Lawyer Withdraws From England's Defense Team

Rick Hernandez leaves courthouse with former client Pfc. Lynndie R. England.
Rick Hernandez leaves courthouse with former client Pfc. Lynndie R. England. (By Jeff Mitchell -- Reuters)
By Josh White
Washington Post Staff Writer
Friday, May 6, 2005

Pfc. Lynndie R. England's civilian lawyer has stepped down from her defense team after representing her against prison abuse charges for a year, citing the financial burden of working on the high-profile case for free.

Rick Hernandez, of Denver, said yesterday that England will continue to be represented by her Fort Jackson, S.C.-based military lawyer, Capt. Jonathan Crisp. Hernandez said the defense team is continuing discussions about a plea agreement with military prosecutors that would spare England significant jail time for offenses alleged to have occurred at Iraq's Abu Ghraib prison in late 2003.

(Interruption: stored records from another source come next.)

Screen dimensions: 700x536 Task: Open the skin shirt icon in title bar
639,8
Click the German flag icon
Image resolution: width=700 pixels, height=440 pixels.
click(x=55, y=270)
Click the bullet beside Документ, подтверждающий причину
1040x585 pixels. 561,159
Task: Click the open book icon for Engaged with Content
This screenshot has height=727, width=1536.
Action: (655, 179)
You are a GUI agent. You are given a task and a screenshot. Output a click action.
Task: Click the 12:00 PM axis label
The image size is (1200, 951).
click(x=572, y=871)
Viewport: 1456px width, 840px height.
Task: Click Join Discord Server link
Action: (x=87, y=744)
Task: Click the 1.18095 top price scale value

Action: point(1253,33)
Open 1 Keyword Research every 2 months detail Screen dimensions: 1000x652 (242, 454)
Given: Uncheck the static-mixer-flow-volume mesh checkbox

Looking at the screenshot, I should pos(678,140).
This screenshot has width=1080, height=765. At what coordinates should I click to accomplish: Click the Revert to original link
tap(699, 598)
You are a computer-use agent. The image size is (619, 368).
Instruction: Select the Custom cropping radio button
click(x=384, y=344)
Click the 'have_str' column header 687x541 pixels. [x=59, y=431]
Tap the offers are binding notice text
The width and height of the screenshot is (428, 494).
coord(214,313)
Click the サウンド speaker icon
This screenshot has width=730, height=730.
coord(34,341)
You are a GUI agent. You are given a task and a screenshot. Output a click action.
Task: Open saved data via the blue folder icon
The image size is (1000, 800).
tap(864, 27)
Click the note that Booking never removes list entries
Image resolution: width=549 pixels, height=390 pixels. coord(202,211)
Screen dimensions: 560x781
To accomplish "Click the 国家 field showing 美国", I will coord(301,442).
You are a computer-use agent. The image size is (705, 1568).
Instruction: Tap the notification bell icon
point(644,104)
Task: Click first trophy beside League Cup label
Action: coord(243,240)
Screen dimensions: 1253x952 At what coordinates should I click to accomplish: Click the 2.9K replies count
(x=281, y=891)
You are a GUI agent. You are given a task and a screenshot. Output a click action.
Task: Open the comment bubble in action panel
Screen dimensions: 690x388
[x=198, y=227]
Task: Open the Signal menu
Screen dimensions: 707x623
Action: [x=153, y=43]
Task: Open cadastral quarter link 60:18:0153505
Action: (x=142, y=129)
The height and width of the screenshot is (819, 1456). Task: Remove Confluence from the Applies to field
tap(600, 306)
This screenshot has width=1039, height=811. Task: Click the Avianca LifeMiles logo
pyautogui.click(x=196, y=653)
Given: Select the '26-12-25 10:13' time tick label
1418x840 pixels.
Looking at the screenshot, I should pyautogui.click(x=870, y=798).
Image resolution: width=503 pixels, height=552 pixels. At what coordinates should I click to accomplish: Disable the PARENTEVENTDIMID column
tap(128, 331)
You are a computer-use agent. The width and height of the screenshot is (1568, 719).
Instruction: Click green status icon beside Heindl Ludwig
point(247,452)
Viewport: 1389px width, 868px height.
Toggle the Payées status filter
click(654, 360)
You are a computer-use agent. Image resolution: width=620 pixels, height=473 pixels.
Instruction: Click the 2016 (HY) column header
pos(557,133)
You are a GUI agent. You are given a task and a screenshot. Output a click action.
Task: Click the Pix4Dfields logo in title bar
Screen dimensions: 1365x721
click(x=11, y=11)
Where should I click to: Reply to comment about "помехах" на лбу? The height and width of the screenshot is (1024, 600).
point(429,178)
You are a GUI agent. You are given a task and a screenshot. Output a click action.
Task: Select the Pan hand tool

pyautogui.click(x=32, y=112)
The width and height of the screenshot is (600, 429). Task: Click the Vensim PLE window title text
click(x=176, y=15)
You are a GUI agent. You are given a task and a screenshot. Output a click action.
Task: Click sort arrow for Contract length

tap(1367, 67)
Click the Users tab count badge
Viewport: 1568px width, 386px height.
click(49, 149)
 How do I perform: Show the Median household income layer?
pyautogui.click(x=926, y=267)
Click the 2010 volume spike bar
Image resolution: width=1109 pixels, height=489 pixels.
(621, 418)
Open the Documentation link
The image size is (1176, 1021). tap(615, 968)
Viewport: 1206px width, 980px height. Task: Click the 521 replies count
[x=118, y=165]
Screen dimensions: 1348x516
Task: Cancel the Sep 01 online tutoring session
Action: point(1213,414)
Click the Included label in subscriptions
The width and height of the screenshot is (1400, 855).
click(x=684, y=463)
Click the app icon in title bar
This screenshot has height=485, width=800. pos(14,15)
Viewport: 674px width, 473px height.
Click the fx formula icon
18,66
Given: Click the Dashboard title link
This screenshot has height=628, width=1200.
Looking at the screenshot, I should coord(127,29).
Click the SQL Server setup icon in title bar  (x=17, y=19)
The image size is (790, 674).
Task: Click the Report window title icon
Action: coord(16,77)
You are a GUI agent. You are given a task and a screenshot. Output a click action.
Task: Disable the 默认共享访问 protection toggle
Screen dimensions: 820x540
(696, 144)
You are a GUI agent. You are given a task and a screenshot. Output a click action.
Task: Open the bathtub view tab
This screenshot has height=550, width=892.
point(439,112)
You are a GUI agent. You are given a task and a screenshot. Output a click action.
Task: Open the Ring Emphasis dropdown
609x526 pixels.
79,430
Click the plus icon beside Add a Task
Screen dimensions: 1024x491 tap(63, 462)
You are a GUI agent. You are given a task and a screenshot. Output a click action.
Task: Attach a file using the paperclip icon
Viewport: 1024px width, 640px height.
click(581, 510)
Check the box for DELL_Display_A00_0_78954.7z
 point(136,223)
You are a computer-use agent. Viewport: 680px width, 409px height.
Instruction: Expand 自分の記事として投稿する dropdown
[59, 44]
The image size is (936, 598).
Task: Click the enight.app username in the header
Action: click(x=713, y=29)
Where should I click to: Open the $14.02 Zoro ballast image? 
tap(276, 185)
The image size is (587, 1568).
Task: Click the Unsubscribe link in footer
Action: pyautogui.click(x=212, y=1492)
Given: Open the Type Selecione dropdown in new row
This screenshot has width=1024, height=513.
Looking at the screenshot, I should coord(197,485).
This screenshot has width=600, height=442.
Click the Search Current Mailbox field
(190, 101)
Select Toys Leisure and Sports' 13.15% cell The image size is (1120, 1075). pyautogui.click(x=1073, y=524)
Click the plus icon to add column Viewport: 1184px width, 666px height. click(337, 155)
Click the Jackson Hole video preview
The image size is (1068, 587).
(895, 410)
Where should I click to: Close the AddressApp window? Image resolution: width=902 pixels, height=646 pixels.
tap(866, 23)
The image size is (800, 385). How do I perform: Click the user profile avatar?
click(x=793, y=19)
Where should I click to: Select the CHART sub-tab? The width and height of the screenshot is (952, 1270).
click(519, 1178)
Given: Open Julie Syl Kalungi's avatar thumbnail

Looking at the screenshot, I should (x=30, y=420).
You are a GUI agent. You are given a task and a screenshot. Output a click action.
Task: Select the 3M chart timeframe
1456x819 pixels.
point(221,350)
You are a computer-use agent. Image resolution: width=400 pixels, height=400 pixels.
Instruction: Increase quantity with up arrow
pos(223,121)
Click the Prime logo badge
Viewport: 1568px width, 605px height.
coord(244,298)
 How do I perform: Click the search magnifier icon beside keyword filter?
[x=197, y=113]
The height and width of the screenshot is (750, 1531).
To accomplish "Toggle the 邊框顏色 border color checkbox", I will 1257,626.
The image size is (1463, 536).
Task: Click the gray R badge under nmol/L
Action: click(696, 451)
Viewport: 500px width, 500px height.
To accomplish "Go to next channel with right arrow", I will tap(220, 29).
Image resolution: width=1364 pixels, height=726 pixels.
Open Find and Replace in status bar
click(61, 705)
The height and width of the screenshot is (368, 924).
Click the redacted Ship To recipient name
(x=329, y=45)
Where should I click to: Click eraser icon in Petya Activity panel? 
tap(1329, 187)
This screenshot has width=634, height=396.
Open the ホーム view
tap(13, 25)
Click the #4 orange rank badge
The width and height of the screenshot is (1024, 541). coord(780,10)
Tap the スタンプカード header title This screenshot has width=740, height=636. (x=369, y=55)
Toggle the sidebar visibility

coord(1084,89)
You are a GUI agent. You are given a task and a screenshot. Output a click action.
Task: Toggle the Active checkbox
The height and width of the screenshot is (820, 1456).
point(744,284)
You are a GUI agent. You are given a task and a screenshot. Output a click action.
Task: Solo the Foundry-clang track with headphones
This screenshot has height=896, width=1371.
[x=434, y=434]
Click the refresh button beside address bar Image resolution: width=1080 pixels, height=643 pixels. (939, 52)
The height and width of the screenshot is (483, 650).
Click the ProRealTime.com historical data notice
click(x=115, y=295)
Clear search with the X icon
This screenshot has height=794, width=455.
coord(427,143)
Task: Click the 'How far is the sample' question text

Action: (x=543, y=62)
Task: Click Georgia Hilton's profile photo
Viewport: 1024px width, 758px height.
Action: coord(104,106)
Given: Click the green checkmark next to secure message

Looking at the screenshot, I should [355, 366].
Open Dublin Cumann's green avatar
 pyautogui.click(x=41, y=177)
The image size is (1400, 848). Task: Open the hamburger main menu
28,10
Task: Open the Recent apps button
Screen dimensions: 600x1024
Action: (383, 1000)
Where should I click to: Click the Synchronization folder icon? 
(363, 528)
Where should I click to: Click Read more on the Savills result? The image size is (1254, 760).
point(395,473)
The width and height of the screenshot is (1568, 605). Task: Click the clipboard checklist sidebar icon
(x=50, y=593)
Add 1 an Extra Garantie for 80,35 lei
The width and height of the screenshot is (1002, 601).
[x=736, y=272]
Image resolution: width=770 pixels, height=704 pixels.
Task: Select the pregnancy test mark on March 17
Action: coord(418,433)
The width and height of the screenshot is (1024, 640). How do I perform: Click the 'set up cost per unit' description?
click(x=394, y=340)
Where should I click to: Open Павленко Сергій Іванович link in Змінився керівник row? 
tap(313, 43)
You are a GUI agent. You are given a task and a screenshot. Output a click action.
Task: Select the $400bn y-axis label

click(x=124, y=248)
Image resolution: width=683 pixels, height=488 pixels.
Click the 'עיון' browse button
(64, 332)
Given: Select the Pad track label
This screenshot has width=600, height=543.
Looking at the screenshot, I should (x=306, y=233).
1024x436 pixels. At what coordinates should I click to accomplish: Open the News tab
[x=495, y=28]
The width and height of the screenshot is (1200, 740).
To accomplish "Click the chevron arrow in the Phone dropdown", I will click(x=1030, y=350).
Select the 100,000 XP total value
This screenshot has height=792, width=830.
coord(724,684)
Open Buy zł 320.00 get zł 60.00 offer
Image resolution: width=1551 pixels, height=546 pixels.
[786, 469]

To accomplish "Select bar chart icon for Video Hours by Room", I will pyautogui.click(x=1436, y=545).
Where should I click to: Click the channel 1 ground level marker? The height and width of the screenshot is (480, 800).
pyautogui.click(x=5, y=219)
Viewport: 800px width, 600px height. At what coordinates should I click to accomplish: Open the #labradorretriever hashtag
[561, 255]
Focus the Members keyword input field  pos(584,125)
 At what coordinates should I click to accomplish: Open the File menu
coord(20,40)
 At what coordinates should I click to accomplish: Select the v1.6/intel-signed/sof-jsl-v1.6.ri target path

Charges against England were abruptly dismissed Wednesday after a judge at Fort Hood, Tex., determined that England's guilty pleas were inappropriate. Testimony from Pvt. Charles A. Graner Jr. -- formerly England's lover and a higher-ranking Army soldier -- indicated that England was following orders and would not have known that her actions were wrong. Graner is serving a 10-year sentence for the abuse and is appealing his guilty verdict.

Graner's testimony indicated that England had not conspired with him to humiliate and abuse detainees, and a judge ruled that England could not then plead guilty to the charge. A few days earlier, England had agreed to accept responsibility for her actions in exchange for a lighter sentence than the 16 1/2 years in prison that she faced.

England appeared in some of the most iconic photographs of the Abu Ghraib abuse, the most notorious of which showed her posing with a naked detainee who was tethered to a leash. Graner said the tactic is standard in corrections to control unruly prisoners and that England posed thinking it was appropriate.

"It's a legal impossibility what she was pleading to," Hernandez said. "What the judge found was that because Graner was not admitting any guilt, she can't be involved in a conspiracy by herself. Graner was saying there was nothing wrong with what he was doing."

Military lawyers said the decision to put Graner on the stand could have scuttled the plea deal, because Graner has never admitted guilt and has argued he was simply following orders. Graner's claims have been in line with investigations that have revealed widespread abuse in Iraq and Afghanistan along with confusing interrogation tactics and procedures. England's lawyers initially said that their client was a bit player in a larger scheme of abuse before negotiating the plea deal.

England's case essentially has been thrown back to the beginning, as prosecutors will have to file new charges and could possibly have to go back to an Article 32 hearing, the military's version of a preliminary hearing. Hernandez said he believes England's defense team will work with prosecutors in trying again to secure a plea agreement, which would spare England from a full-blown court-martial. Hernandez said England is "doing well" and understands the status of her case.

"We just can't go through this again from the beginning," Hernandez said of his decision to leave. "She's in really capable hands."